In ogni caso, l’Istituto Scolastico si riserva il diritto di recedere in qualsiasi momento dal contratto,
senza necessità di fornire giustificazione alcuna, dandone comunicazione scritta con 15 (quindici)
giorni di preavviso rispetto alla data di recesso.

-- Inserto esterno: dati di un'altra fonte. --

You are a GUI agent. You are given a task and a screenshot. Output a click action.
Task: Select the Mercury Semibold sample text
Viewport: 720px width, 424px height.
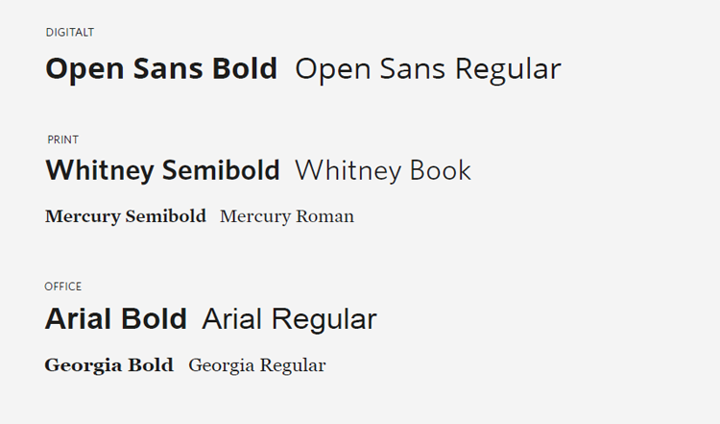tap(125, 216)
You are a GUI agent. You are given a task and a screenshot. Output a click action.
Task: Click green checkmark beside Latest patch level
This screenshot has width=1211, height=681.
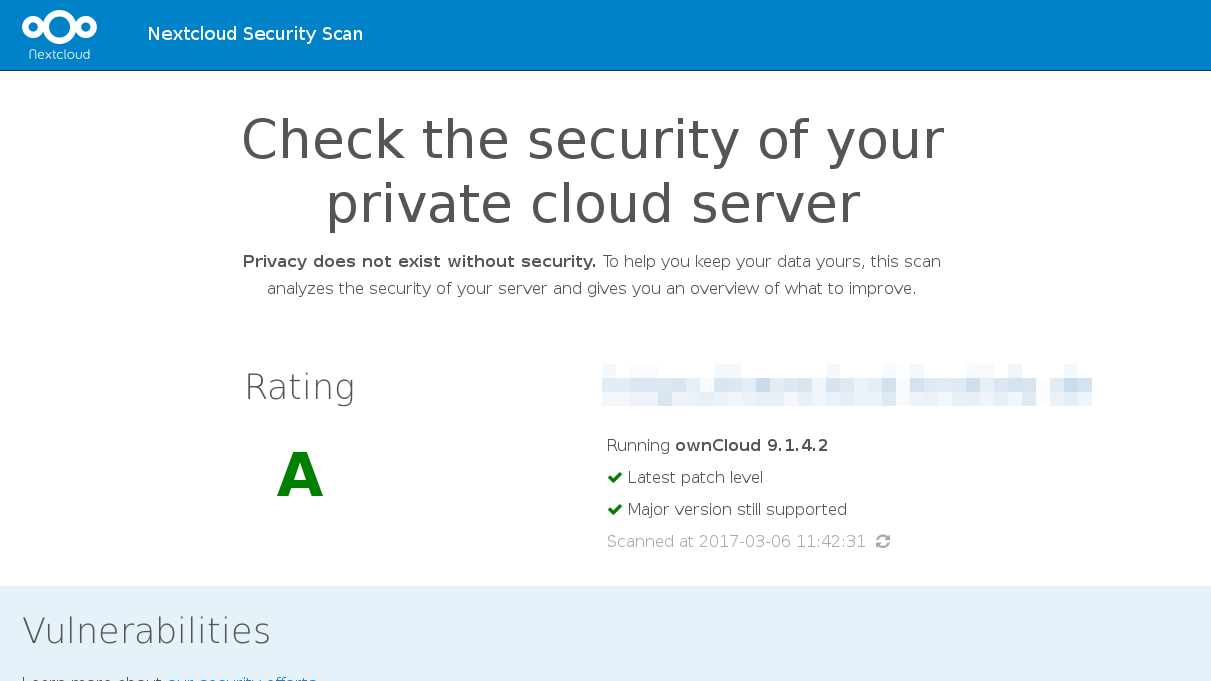[615, 477]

Art. 16. Informativa ai sensi del d.lgs. 196/03
L’Istituzione Scolastica informa che i dati forniti dai concorrenti per le finalità connesse alla gara di
appalto e per l’eventuale successiva stipula del contratto saranno trattati in conformità alle
disposizioni del D.lgs. 196/03 e saranno comunicati a terzi solo per motivi inerenti la stipula e la
gestione del contratto. Le Ditte concorrenti e gli interessati hanno facoltà di esercitare i diritti
previsti dall’art. 7 del D.lgs. 196/03.
Art. 17. Definizione delle controversie
Eventuali controversie che dovessero insorgere durante lo svolgimento del servizio tra il Fornitore
e l’Istituto Scolastico saranno demandate al Giudice ordinario. Il Foro competente è quello di
Catania.
Art. 18. Norme di rinvio
Per quanto non espressamente contemplato nel presente Disciplinare si fa espresso rinvio a
quanto previsto dalla vigente legislazione comunitaria e nazionale in materia di affidamento di
contratti pubblici, con particolare riferimento al D.lgs. 163/2006 e al relativo Regolamento di
attuazione (Regolamento di esecuzione del Codice dei Contratti Pubblici D.P.R. 5 ottobre 2010, n.
207).
Art. 19. Responsabile Unico del Procedimento
Ai sensi dell’art. 125, comma 2 e dell’art. 10 del D.lgs. 163/2006 e dell’art. 5 della legge 241 del 7
agosto 1990, Responsabile Unico del Procedimento è il DSGA, sig.ra Patrizia Longo.